→ **Problem to work on**:
From the records below, copy out exactly the lines from the one containing "Contact (30, 76)" to the one containing "Chancellor Hotel On Union Square (68, 1762)", both included. Add nothing else.

→ **Material provided**:
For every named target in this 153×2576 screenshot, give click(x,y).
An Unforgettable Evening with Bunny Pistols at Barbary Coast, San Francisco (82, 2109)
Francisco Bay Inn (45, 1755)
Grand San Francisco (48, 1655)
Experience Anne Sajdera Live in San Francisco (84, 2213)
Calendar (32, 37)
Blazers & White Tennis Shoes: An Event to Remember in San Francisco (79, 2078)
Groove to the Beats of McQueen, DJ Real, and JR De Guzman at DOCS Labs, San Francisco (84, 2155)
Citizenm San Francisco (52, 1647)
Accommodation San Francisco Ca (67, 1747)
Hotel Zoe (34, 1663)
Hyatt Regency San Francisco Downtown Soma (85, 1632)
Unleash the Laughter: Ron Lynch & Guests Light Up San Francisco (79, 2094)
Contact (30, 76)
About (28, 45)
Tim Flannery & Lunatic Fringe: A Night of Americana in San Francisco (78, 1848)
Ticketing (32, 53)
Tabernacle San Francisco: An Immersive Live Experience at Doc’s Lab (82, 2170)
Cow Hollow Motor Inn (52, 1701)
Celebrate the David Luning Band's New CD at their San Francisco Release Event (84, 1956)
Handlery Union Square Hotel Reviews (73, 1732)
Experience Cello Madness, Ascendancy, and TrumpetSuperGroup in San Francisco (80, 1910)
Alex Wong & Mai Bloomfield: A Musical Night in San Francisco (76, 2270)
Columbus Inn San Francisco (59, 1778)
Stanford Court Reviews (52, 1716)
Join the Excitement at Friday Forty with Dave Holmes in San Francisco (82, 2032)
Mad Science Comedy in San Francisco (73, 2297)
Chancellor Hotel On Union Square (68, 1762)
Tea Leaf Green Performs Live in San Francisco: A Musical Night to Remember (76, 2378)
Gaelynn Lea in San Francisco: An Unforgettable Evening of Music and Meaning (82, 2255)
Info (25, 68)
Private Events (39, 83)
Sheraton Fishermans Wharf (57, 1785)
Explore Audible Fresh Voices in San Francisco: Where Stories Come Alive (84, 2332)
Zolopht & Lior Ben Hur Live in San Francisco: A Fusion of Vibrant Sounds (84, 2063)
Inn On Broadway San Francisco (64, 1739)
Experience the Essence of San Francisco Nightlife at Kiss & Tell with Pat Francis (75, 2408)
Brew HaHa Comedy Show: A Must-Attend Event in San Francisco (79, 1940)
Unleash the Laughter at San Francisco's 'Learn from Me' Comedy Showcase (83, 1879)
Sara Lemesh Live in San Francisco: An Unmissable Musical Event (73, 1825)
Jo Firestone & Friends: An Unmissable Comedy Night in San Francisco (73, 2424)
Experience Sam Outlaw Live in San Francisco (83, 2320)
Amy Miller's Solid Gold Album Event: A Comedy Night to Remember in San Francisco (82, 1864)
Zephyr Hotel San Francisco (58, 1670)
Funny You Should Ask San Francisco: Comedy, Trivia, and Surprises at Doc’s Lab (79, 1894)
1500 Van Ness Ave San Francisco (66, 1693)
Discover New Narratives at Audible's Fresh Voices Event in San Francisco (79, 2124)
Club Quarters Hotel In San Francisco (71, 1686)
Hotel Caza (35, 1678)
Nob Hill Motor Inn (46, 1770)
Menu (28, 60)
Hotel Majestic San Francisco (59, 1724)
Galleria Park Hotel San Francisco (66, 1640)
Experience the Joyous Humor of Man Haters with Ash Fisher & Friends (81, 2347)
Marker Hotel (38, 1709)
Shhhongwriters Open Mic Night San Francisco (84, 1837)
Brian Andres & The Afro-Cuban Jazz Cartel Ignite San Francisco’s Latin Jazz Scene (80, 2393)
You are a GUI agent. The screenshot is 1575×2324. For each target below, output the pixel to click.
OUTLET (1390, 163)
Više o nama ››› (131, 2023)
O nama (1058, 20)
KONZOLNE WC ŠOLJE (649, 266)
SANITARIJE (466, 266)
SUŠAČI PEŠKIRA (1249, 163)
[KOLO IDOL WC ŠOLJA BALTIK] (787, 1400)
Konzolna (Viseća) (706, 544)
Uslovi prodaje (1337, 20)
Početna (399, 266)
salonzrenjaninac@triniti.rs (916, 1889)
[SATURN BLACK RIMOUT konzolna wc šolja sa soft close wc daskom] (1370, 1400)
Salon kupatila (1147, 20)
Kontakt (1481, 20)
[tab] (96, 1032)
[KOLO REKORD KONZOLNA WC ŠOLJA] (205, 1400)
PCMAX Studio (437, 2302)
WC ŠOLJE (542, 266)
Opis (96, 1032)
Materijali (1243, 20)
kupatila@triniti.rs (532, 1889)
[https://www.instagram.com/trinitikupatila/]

→ **Expected answer**:
Contact (30, 76)
About (28, 45)
Tim Flannery & Lunatic Fringe: A Night of Americana in San Francisco (78, 1848)
Ticketing (32, 53)
Tabernacle San Francisco: An Immersive Live Experience at Doc’s Lab (82, 2170)
Cow Hollow Motor Inn (52, 1701)
Celebrate the David Luning Band's New CD at their San Francisco Release Event (84, 1956)
Handlery Union Square Hotel Reviews (73, 1732)
Experience Cello Madness, Ascendancy, and TrumpetSuperGroup in San Francisco (80, 1910)
Alex Wong & Mai Bloomfield: A Musical Night in San Francisco (76, 2270)
Columbus Inn San Francisco (59, 1778)
Stanford Court Reviews (52, 1716)
Join the Excitement at Friday Forty with Dave Holmes in San Francisco (82, 2032)
Mad Science Comedy in San Francisco (73, 2297)
Chancellor Hotel On Union Square (68, 1762)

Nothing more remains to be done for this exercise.